TASK DIRECTIONS ::
Update the listing below by replacing every "target" with "item". Leave everything else unchanged.

GIVEN DATA ::
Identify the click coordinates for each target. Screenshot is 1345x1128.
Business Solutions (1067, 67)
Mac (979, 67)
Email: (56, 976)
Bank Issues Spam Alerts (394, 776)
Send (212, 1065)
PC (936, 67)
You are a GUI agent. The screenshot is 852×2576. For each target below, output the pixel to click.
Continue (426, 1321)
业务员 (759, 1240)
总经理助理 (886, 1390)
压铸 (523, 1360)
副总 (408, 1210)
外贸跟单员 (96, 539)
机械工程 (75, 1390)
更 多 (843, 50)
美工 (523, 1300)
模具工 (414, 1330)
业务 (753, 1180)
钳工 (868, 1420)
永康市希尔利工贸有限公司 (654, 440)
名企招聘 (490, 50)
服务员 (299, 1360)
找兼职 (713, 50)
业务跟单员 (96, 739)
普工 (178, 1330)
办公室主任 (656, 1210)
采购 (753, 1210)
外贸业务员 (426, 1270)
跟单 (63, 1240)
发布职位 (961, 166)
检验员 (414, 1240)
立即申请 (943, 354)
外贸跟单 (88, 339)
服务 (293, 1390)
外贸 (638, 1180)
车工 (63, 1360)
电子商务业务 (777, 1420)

THE SOLUTION ::
Identify the click coordinates for each item. Screenshot is 1345x1128.
Business Solutions (1067, 67)
Mac (979, 67)
Email: (56, 976)
Bank Issues Spam Alerts (394, 776)
Send (212, 1065)
PC (936, 67)
You are a GUI agent. The screenshot is 852×2576. For each item below, output the pixel to click.
Continue (426, 1321)
业务员 (759, 1240)
总经理助理 (886, 1390)
压铸 (523, 1360)
副总 (408, 1210)
外贸跟单员 (96, 539)
机械工程 (75, 1390)
更 多 (843, 50)
美工 (523, 1300)
模具工 (414, 1330)
业务 (753, 1180)
钳工 (868, 1420)
永康市希尔利工贸有限公司 (654, 440)
名企招聘 (490, 50)
服务员 (299, 1360)
找兼职 (713, 50)
业务跟单员 (96, 739)
普工 (178, 1330)
办公室主任 (656, 1210)
采购 (753, 1210)
外贸业务员 (426, 1270)
跟单 (63, 1240)
发布职位 (961, 166)
检验员 (414, 1240)
立即申请 (943, 354)
外贸跟单 (88, 339)
服务 (293, 1390)
外贸 (638, 1180)
车工 (63, 1360)
电子商务业务 (777, 1420)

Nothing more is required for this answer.